The comparison between Kepral's Syndrome and cystic fibrosis provided by Weekes resonated with Elizabeth Rogers from The AbleGamers Foundation, who explained in her article "The Problems and Joys of Thane from Mass Effect" that she suffers from the same condition: a life-threatening genetic disorder that fills her lungs and pancreas with mucus, and that like Thane, her lungs will inevitably no longer work. Rogers appreciated that not only did the writers of Mass Effect present Thane as "one of the few chronically ill characters to play a significant role in any video game" which she could identify herself with, they did not give Thane a cure narrative as part of his story arc, which Rogers found to be respectful. She expressed a view that another writer who identifies as being chronically ill would probably have created a space for Thane to exist without death, "to be disabled and kicking ass well into the end of the series", but is content that he represents a movements towards greater inclusivity and representation of minorities in a video game.

===Analysis===
The depiction of Thane's religious piety and spiritual outlook has been subject to analysis. Researcher Greg Perreault examined Mass Effect 2 as part of his research on the depiction of religion as violent or problematic in video games. He observed that Mass Effect 2 does not portray its religious and spiritual themes in a positive light, but he considered Thane to be an interesting case because the violence he commits is not informed by his religion, "although it allows for it." GamesRadar's Jordan Baughman cited Thane as an example of BioWare's "The Honor-bound Psychotic" character archetype, specifically a religious zealot who "adheres to a special code that dictates his murder frenzies". Joshua and Ita Irizarry, co-authors of "The Lord is My Shepard - Confronting Religion in the Mass Effect Trilogy" published as part of the Religion in Digital Games anthology publication, noted Thane's openly religious behaviour and expressed bemusement that the character is embraced as a fan favorite by Mass Effect fandom. They contrasted Thane's positive reception as an unambiguously pious character to the broad negativity many players have shown towards human squadmate Ashley William's expressions of faith in the original Mass Effect. Comparing player responses to Ashley and Thane, the authors surmised that unlike Ashley, "Thane never prompts the player to consider their (or Shepard's) views about religion". The authors posited that in the alternative, Thane and his religion are clearly recognized as alien by players, which do not invite comment on real world religions and spirituality, wheres the same cannot be said of Ashley and her religiosity.
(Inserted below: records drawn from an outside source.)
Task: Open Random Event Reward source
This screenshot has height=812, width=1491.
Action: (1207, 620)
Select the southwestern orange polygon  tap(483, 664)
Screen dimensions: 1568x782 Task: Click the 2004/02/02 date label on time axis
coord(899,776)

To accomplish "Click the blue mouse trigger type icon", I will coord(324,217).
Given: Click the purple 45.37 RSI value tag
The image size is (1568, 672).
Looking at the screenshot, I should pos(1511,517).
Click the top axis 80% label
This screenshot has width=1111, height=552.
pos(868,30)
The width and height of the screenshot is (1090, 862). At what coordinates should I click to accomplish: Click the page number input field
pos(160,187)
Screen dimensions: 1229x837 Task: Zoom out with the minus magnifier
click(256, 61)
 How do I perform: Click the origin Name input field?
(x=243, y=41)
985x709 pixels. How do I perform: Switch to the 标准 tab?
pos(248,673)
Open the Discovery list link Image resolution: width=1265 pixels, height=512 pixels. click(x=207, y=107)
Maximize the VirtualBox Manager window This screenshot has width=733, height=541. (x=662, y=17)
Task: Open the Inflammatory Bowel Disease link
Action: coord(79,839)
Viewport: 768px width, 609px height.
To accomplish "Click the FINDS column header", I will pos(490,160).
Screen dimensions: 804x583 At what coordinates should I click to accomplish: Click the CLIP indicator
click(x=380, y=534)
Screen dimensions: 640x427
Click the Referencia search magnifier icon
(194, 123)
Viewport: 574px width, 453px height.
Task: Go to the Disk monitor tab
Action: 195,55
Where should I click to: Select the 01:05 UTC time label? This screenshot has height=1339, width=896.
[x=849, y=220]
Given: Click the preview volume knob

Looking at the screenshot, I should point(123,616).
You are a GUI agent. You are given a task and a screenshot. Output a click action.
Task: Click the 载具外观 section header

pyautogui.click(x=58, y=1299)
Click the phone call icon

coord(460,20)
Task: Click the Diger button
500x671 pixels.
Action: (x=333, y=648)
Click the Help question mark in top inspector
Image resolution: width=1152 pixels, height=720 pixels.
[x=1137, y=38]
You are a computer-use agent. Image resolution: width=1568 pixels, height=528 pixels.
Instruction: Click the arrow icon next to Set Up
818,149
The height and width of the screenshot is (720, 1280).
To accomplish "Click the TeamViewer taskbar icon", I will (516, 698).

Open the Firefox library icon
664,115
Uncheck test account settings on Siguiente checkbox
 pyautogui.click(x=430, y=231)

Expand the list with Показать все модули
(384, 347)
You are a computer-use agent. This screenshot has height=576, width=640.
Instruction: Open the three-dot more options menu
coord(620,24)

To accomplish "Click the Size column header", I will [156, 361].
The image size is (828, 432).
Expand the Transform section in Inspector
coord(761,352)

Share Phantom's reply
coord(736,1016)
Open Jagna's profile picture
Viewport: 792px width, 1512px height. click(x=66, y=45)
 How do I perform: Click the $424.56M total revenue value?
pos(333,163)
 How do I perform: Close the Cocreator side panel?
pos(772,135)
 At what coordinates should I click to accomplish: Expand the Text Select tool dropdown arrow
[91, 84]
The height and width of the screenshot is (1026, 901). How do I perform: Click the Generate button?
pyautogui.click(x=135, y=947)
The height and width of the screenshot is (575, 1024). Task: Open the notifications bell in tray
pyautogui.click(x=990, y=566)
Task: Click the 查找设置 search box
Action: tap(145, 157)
Matt Cronn from Geeks Under Grace, an American pop culture website which publishes news, culture, reviews, and videos from a Christian perspective, examined some of the religious beliefs espoused by Thane within the context of commonly accepted Christian doctrine. He compared Thane's prayers for his own wicked self to the concept of original sin and the practice of Christians praying to God for forgiveness of their own sins. Cronn found the prayer recited on Thane's deathbed to be very interesting as despite the fact that he was dying, Thane's primary concern was to absolve Shepard of the sins of their many kills, and asserted that "this is the kindness and concern for others that Christians should exemplify".